*** Provided information ***

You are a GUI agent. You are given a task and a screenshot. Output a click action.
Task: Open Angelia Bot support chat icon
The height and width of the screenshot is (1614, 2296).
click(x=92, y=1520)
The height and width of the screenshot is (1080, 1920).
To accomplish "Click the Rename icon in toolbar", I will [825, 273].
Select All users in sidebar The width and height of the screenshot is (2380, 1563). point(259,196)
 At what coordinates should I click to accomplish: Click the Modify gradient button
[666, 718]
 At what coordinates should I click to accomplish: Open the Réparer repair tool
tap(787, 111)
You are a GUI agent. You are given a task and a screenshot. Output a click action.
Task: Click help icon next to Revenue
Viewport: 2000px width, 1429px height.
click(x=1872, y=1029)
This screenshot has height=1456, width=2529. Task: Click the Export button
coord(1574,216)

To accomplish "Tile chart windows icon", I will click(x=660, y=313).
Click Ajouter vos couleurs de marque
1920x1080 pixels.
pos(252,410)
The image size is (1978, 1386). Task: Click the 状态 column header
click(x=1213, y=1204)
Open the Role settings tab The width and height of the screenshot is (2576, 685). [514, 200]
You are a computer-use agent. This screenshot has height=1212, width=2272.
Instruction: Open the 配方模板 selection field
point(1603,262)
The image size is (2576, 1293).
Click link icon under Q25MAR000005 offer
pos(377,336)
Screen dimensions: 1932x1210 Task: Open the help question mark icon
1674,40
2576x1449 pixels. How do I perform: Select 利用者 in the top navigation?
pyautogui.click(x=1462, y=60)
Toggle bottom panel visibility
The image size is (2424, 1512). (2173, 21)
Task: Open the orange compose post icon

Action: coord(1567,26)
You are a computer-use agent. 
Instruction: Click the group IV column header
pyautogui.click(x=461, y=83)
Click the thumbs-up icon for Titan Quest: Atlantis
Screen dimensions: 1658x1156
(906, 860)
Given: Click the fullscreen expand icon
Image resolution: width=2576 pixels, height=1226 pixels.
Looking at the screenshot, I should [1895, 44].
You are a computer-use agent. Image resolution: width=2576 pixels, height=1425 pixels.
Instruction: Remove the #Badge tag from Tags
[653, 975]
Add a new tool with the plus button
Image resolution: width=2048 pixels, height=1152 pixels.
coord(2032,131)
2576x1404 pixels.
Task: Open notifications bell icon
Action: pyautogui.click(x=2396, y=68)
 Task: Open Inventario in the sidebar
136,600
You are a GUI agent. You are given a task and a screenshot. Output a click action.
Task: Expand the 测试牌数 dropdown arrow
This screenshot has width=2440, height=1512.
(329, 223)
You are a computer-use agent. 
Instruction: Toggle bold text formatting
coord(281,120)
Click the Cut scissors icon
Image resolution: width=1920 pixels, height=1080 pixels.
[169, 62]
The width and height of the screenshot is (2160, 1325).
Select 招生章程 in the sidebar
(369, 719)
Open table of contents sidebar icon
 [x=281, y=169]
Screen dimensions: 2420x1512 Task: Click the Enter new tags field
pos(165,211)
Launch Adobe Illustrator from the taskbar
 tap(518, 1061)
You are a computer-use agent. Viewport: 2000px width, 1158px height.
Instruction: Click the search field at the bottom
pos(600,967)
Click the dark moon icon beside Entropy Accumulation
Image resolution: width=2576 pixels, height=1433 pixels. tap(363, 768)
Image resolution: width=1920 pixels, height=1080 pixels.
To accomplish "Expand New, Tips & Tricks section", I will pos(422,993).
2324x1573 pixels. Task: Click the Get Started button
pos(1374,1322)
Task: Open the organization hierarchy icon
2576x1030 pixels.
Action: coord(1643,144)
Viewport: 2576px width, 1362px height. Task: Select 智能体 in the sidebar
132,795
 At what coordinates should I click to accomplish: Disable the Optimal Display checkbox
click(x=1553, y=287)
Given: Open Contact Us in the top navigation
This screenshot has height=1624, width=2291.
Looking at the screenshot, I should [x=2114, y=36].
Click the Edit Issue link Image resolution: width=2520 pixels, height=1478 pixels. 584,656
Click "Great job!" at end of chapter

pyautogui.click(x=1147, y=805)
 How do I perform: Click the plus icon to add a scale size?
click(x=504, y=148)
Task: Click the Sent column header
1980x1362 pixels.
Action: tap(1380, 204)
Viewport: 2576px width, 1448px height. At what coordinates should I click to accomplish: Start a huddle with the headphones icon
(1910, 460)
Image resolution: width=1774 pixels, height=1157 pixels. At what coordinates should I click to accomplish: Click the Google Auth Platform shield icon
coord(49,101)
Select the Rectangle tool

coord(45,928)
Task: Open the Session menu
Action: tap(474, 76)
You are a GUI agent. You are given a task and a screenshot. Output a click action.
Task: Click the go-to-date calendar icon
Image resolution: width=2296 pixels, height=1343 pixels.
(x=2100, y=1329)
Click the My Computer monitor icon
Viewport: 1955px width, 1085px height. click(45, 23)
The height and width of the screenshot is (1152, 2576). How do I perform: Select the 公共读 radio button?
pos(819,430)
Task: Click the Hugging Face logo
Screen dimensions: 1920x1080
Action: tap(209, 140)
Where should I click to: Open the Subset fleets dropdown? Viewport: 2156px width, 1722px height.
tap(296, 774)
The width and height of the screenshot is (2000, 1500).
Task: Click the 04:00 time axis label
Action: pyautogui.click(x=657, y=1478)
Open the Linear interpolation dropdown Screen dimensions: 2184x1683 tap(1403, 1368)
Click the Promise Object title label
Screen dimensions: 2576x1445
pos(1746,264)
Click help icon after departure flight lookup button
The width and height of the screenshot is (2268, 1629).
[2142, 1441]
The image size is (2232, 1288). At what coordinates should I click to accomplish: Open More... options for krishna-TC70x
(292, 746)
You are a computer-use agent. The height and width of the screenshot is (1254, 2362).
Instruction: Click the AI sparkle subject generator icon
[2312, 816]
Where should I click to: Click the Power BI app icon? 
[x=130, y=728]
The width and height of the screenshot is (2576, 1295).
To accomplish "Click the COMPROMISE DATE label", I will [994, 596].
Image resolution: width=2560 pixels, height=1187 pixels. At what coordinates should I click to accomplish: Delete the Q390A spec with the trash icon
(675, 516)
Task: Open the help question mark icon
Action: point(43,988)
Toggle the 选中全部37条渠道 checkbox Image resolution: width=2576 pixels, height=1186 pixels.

***

## About this exercise
From the records above, copy each line in which the string "will" occurs.

## Exercise solution
To accomplish "Click the Rename icon in toolbar", I will [825, 273].
To accomplish "Tile chart windows icon", I will click(x=660, y=313).
To accomplish "Expand New, Tips & Tricks section", I will pos(422,993).
To accomplish "Click the COMPROMISE DATE label", I will [994, 596].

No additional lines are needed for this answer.